Scanning electron acoustic microscopy and its applications

Abstract

Scanning electron acoustic microscopy (SEAM) is a relatively new technique for imaging and characterization of thermal and elastic property variations on the scale of a few micrometres. A megahertz-chopped, focused electron beam in a scanning electron microscope (SEM) generates sound waves in the sample, and the signal from a transducer attached to the specimen is used to form a scanned image in parallel with the normal SEM image. Although the acoustic wavelengths are typically several millimetres, lateral and depth resolution may be only a few micrometres. This is because image contrast is mainly derived from the micrometre-sized acoustic generation volume just under the beam.

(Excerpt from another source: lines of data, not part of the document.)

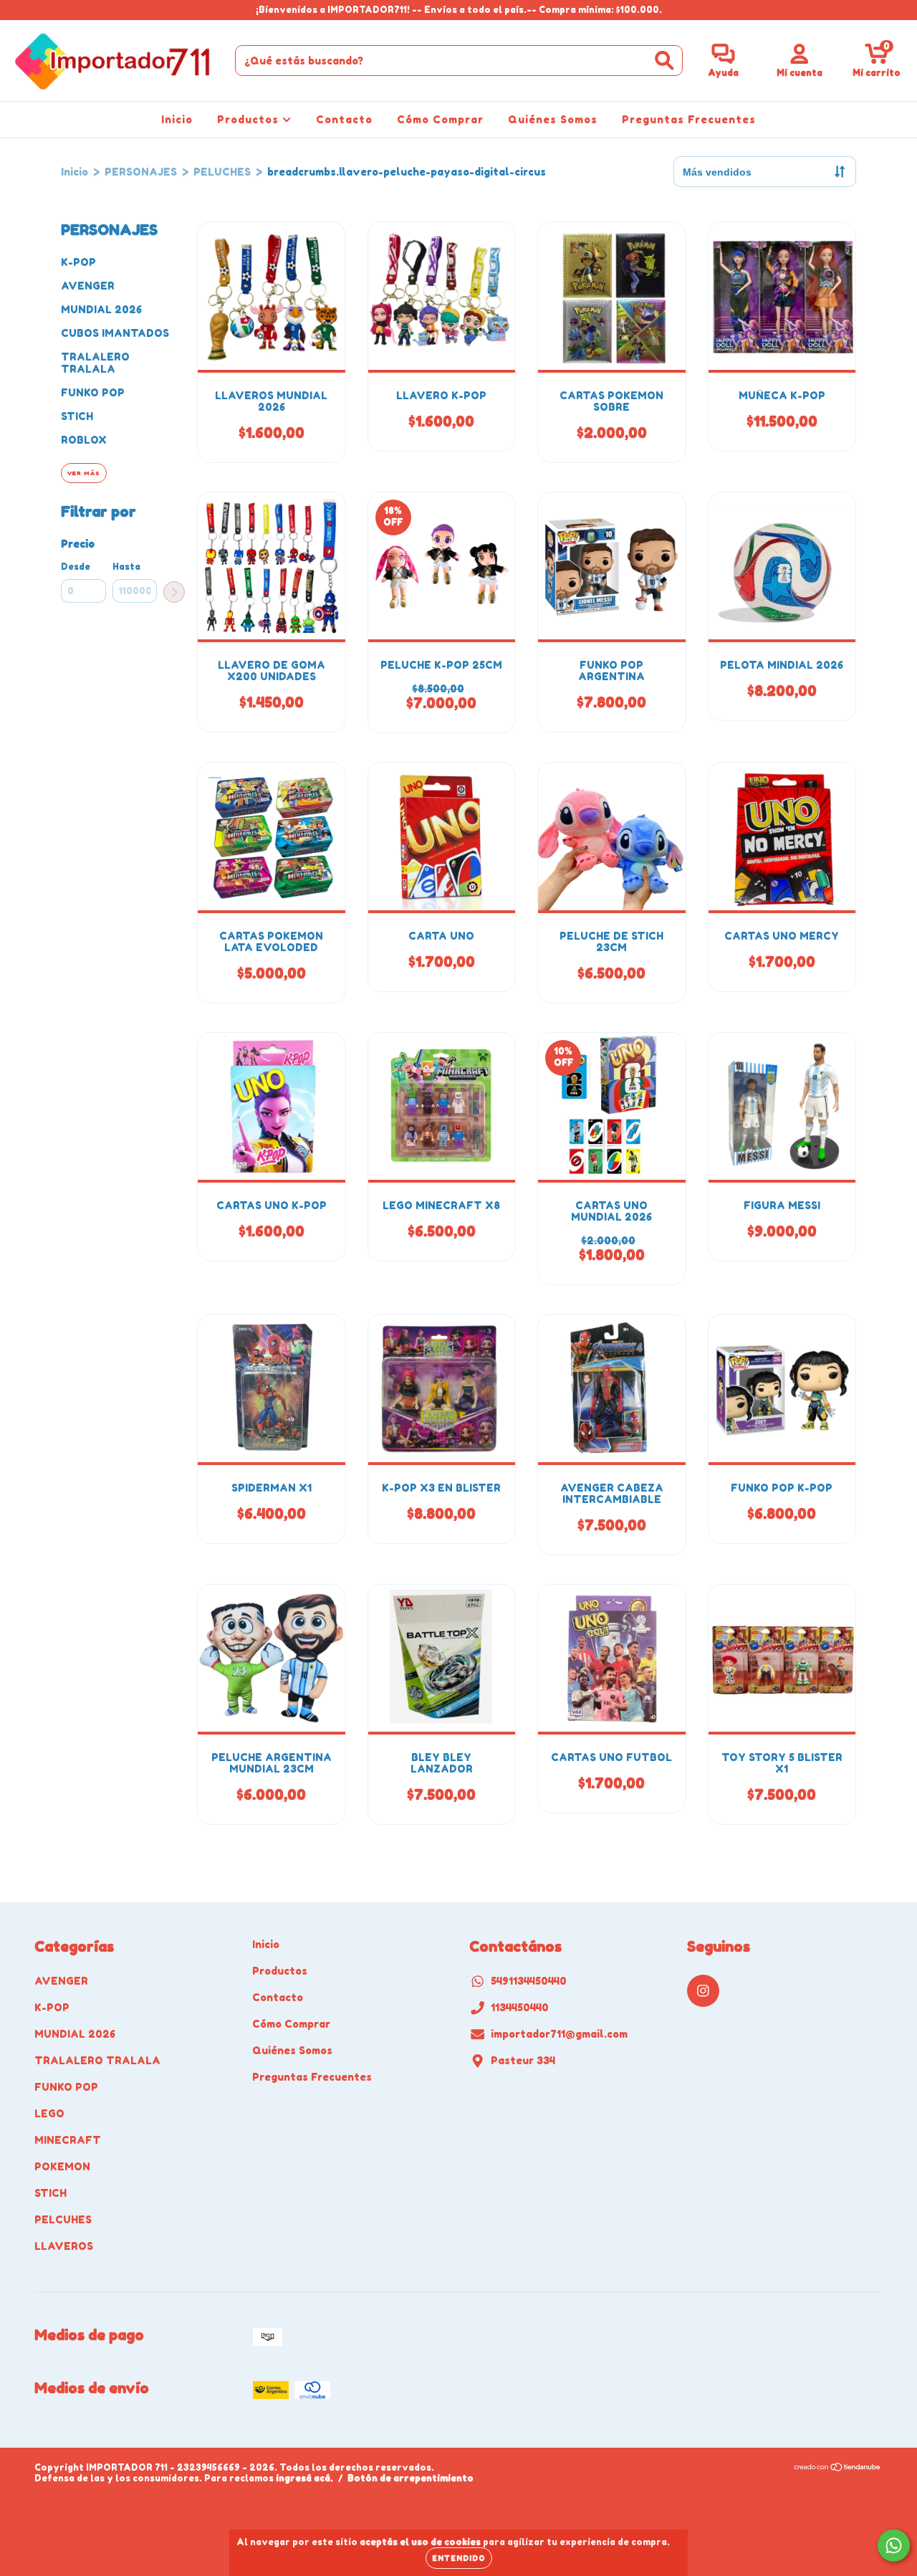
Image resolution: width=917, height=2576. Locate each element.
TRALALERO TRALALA (95, 362)
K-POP (78, 262)
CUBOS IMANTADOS (115, 333)
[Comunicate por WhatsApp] (894, 2545)
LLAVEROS (63, 2246)
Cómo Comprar (440, 119)
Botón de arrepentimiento (410, 2478)
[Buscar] (664, 60)
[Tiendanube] (838, 2468)
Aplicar (174, 592)
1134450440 (520, 2007)
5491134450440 (529, 1981)
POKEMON (62, 2166)
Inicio (177, 119)
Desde (75, 566)
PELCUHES (63, 2219)
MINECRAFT (67, 2140)
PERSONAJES (141, 172)
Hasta (126, 566)
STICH (77, 416)
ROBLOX (84, 440)
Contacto (344, 119)
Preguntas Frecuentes (689, 119)
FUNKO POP (93, 392)
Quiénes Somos (552, 119)
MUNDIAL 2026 (101, 309)
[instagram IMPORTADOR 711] (20, 10)
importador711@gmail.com (559, 2034)
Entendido (459, 2558)
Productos (249, 119)
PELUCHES (222, 172)
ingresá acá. (304, 2478)
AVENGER (88, 286)
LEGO (49, 2113)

In this generation volume, both elastic variations and thermal scattering of the critically damped ‘thermal waves’, with wavelength of a few micrometres (due to the periodic beam heating), may lead to contrast. There is also evidence for non-thermoelastic contrast generation mechanisms, and these show finer resolution, SEAM shows both advantages and drawbacks compared to conventional scanning acoustic microscopy (SAM). Although understanding of the detailed contrast mechanisms in seam is at present only at a qualitative level, it is clear that they are generally different from those in SAM. The technique is now beginning to attract commercial attention, and applications include imaging of cracks and voids, grains and grain boundaries and second phases in polycrystalline materials, regions of plastic deformation, and magnetic domain structures. Images can be obtained from ics and semiconductor materials which show doped and implanted regions, near-surface manufacturing defects, and even individual dislocations. The acoustic waves excite vibrational patterns in the specimen, and these can be used as low-resolution probes of, for example, bonding integrity.